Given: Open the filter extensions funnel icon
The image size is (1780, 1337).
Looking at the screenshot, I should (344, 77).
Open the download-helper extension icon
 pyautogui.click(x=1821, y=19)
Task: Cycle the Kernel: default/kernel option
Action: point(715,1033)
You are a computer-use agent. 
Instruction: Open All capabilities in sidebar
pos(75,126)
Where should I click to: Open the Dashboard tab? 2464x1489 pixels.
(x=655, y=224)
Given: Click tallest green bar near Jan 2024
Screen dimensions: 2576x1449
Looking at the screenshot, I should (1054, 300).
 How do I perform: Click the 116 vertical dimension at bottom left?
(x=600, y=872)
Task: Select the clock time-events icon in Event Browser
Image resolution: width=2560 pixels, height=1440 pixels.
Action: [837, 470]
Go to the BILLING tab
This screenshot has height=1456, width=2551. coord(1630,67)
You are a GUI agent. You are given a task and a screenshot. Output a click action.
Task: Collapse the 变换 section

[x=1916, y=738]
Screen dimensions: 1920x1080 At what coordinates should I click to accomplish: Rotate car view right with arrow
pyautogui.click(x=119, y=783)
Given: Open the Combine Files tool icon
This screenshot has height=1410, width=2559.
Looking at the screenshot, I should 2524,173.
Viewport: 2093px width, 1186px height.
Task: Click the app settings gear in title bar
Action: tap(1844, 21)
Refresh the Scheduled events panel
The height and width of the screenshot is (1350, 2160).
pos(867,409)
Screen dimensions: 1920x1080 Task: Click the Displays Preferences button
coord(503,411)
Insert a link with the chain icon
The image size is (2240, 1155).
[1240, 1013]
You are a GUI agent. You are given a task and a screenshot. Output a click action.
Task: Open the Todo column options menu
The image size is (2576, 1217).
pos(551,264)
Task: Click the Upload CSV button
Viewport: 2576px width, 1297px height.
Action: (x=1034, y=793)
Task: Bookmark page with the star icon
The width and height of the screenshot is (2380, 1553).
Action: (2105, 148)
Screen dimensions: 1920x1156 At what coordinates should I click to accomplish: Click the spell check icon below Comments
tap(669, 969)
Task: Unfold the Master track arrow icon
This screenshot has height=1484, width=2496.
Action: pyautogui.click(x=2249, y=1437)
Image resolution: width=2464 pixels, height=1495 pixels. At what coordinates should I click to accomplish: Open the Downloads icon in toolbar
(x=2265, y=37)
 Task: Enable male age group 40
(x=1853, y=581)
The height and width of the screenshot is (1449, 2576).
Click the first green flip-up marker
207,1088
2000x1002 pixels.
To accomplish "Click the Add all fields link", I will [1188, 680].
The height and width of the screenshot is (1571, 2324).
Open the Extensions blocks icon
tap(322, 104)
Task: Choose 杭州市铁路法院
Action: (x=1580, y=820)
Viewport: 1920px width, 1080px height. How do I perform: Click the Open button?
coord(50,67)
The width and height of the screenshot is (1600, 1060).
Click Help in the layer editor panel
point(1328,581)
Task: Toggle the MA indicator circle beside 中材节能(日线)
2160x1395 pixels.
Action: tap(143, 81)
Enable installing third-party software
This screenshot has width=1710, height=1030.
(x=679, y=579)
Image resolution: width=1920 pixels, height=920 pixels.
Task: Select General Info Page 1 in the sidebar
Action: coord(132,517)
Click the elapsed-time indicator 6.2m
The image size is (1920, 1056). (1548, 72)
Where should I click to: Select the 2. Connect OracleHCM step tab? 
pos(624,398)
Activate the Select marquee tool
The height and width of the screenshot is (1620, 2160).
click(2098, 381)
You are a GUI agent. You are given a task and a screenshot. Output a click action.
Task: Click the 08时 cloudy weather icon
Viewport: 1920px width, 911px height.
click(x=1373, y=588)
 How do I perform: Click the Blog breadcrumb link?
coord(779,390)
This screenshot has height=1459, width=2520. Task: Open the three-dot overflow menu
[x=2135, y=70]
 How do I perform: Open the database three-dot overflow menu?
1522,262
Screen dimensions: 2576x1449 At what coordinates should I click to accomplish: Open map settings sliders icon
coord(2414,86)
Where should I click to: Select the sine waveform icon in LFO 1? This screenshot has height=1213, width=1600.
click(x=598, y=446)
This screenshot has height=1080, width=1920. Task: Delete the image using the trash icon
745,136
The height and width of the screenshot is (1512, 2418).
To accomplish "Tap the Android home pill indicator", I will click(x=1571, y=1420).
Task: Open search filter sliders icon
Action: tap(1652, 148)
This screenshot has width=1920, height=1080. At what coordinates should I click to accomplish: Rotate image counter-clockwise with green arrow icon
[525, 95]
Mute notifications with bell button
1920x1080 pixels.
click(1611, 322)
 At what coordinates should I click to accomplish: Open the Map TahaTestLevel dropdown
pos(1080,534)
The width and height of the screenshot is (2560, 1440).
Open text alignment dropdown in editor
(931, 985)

===

ACTIVITY:
Retype exactly the lines of the data above that fall between the line with "Given: Click tallest green bar near Jan 2024" and the line with "Task: Select the", inclusive, and add nothing.

REPLY:
Given: Click tallest green bar near Jan 2024
Screen dimensions: 2576x1449
Looking at the screenshot, I should (1054, 300).
 How do I perform: Click the 116 vertical dimension at bottom left?
(x=600, y=872)
Task: Select the clock time-events icon in Event Browser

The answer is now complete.